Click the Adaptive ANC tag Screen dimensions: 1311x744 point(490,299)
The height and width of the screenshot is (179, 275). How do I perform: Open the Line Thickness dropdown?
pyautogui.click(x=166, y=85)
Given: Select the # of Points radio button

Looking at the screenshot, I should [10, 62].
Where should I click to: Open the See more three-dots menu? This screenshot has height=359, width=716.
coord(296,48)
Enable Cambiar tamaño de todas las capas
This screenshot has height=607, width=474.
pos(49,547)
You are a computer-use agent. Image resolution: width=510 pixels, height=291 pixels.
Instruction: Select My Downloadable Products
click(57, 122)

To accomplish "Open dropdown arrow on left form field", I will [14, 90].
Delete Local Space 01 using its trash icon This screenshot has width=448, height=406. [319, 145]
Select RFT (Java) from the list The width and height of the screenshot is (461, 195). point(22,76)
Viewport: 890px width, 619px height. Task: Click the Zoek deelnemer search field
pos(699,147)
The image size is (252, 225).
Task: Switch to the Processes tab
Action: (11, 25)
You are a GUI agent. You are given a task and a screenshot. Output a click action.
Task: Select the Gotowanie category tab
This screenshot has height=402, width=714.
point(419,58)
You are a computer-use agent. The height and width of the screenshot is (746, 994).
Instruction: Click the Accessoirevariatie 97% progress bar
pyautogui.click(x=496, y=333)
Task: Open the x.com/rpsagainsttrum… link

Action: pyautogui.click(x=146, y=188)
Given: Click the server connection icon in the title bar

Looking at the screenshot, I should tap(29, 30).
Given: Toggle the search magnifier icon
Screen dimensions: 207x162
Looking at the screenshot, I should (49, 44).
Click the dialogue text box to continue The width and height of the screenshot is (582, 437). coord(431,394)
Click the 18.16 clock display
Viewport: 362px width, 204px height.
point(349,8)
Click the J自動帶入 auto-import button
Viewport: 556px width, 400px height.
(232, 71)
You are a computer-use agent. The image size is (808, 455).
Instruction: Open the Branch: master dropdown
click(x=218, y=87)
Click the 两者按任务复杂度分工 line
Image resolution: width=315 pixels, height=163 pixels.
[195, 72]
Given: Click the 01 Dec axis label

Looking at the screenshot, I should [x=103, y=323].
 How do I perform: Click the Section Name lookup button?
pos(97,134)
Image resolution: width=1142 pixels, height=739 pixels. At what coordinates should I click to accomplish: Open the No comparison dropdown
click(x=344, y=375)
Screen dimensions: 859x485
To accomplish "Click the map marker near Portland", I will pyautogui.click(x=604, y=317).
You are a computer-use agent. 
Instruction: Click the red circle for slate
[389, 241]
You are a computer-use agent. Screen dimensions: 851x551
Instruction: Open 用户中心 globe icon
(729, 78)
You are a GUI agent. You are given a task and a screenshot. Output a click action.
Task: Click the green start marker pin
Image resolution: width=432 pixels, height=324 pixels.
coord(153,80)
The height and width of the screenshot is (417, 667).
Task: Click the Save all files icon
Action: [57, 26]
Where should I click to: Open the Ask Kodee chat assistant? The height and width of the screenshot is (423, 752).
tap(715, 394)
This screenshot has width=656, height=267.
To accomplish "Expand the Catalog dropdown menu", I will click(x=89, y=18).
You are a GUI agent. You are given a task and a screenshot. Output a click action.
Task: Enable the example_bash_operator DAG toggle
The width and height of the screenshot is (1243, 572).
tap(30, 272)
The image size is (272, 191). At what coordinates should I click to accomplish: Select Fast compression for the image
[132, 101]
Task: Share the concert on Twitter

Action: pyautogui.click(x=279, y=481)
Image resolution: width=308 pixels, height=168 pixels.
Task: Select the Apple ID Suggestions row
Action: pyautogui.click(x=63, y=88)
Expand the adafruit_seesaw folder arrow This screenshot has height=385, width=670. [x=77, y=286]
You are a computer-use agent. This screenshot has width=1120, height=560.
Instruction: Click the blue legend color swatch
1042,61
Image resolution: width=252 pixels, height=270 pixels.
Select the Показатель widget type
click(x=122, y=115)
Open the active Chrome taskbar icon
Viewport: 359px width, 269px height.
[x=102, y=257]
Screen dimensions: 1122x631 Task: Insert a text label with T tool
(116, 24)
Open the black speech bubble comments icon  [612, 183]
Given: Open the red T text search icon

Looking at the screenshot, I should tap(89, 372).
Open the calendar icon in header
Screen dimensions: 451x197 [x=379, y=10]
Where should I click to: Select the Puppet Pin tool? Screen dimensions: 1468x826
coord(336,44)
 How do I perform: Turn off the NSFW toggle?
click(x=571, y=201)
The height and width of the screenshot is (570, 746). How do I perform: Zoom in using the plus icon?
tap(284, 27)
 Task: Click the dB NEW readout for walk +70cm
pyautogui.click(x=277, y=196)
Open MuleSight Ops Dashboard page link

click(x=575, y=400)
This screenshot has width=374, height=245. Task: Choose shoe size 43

» Required task: Could you reproduce the material word for word, beginning at the line that contains "You are a computer-use agent. The image" and stopping after the line that contains "click(x=344, y=375)"?

» The completed task:
You are a computer-use agent. The image size is (808, 455).
Instruction: Open the Branch: master dropdown
click(x=218, y=87)
Click the 两者按任务复杂度分工 line
Image resolution: width=315 pixels, height=163 pixels.
[195, 72]
Given: Click the 01 Dec axis label

Looking at the screenshot, I should [x=103, y=323].
 How do I perform: Click the Section Name lookup button?
pos(97,134)
Image resolution: width=1142 pixels, height=739 pixels. At what coordinates should I click to accomplish: Open the No comparison dropdown
click(x=344, y=375)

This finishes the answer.